**Given records**

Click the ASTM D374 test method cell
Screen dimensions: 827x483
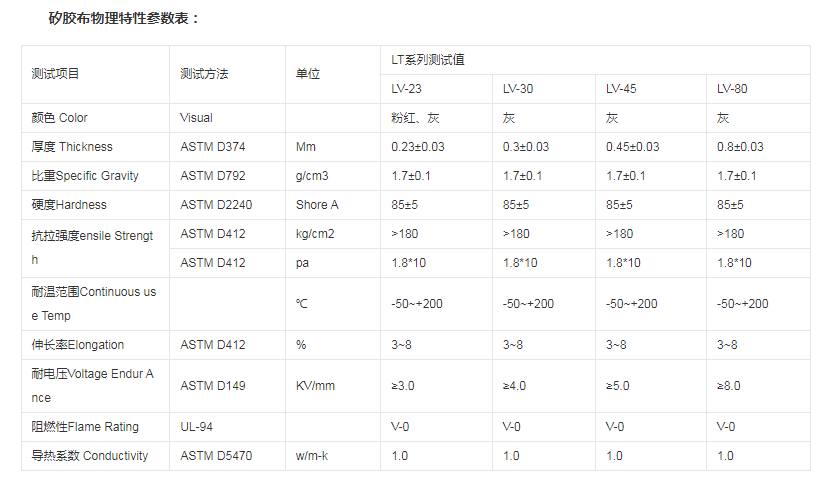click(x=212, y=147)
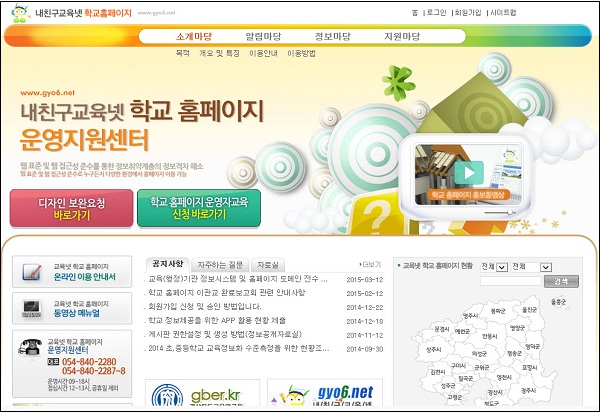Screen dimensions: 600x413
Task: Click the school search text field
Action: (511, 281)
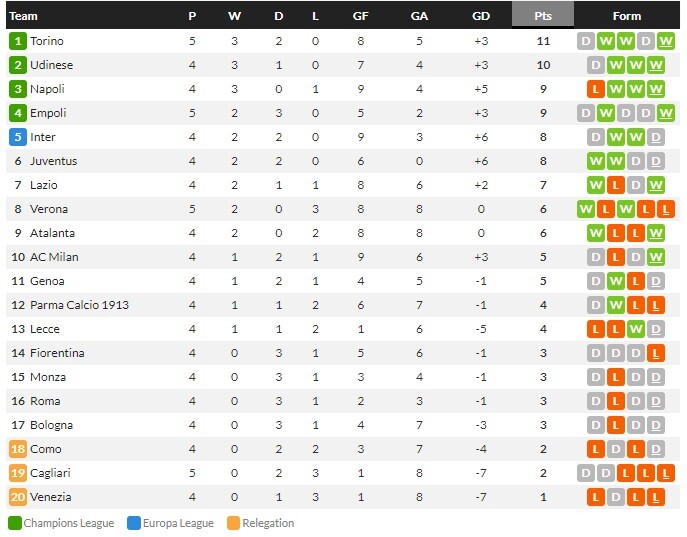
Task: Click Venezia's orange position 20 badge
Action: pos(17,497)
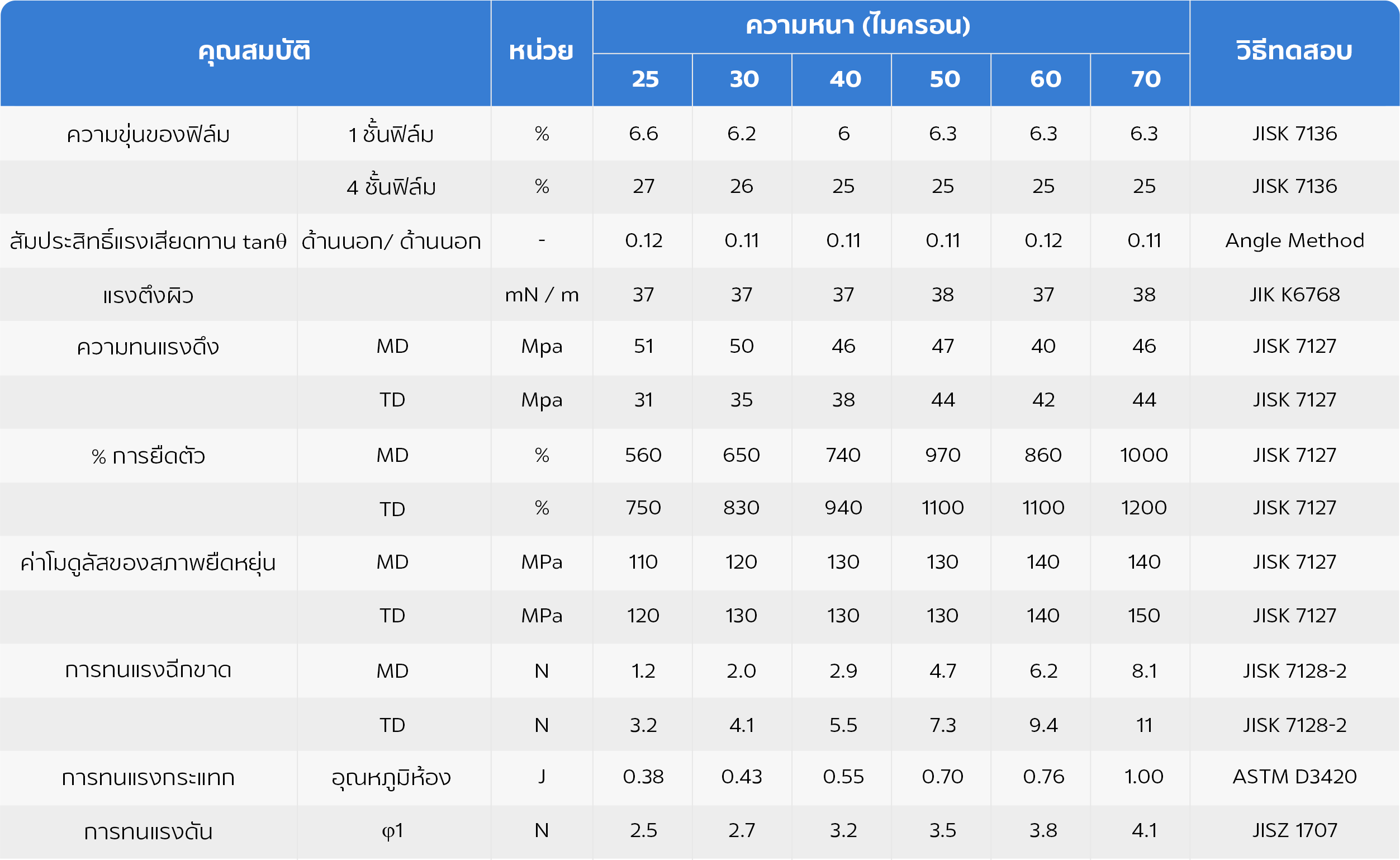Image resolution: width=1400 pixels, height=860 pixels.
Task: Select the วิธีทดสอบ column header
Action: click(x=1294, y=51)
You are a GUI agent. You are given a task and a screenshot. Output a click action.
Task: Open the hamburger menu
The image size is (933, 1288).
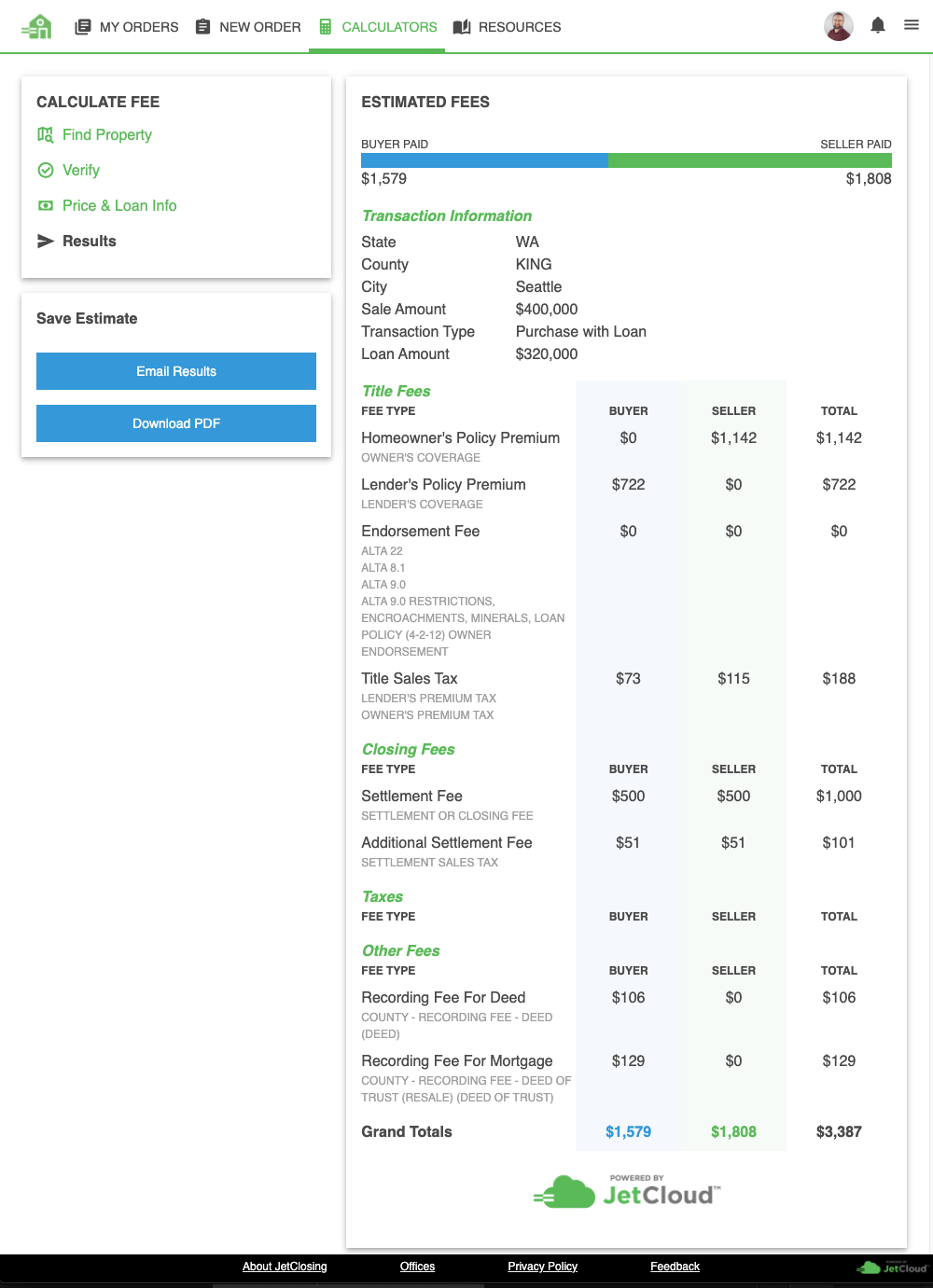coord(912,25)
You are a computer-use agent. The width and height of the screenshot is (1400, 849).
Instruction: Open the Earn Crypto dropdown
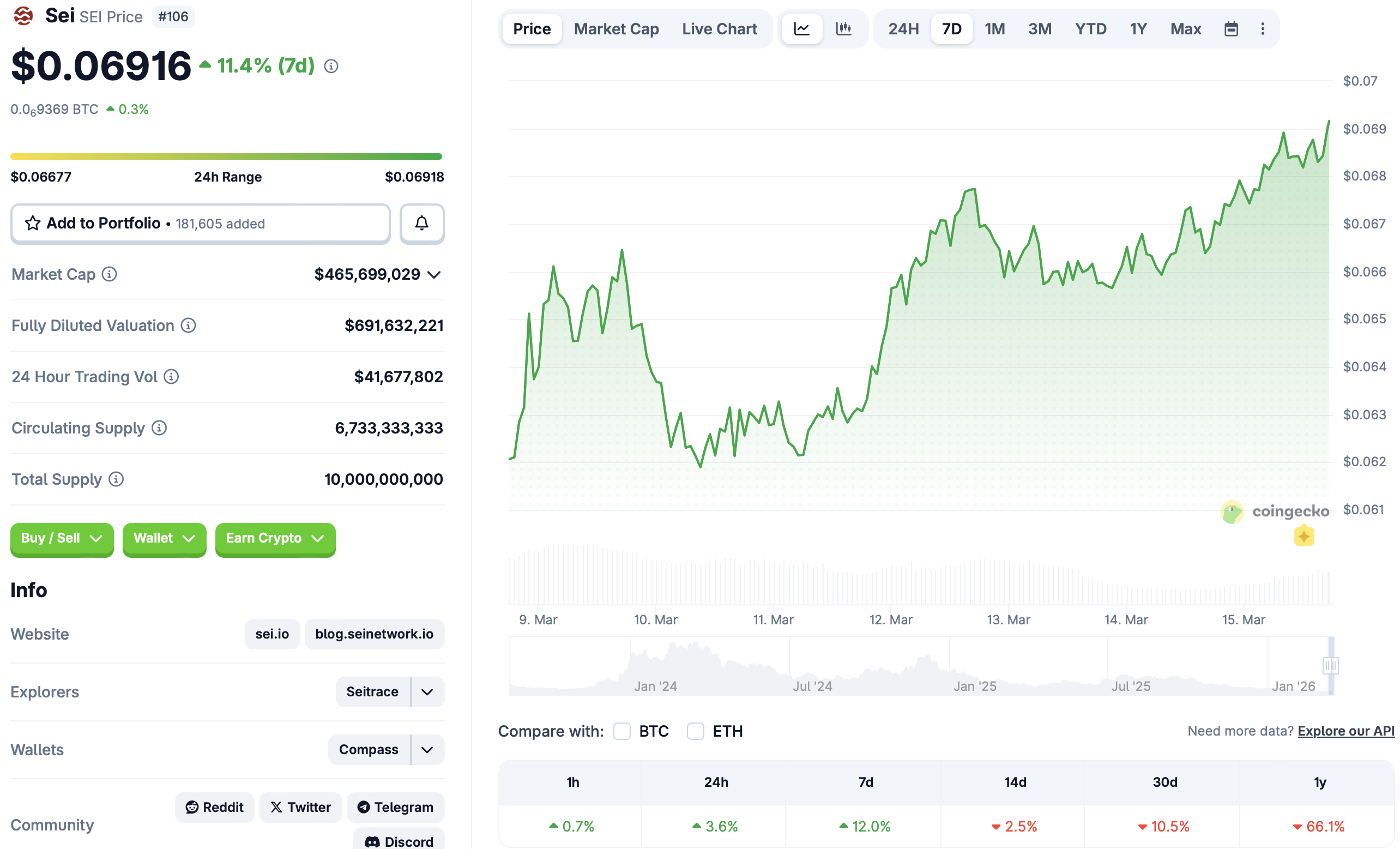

**Task description**
An exact copy of the entries above is needed, with the pictures removed.

**Answer to the exercise**
Click the ASTM D374 test method cell
Screen dimensions: 827x483
click(x=212, y=147)
Screen dimensions: 600x413
Task: Click the school search text field
Action: (511, 281)
Task: Click Venezia's orange position 20 badge
Action: pos(17,497)
Image resolution: width=1400 pixels, height=860 pixels.
Task: Select the วิธีทดสอบ column header
Action: click(x=1294, y=51)
You are a GUI agent. You are given a task and a screenshot. Output a click action.
Task: Open the hamburger menu
The image size is (933, 1288).
coord(912,25)
You are a computer-use agent. The width and height of the screenshot is (1400, 849).
Instruction: Open the Earn Crypto dropdown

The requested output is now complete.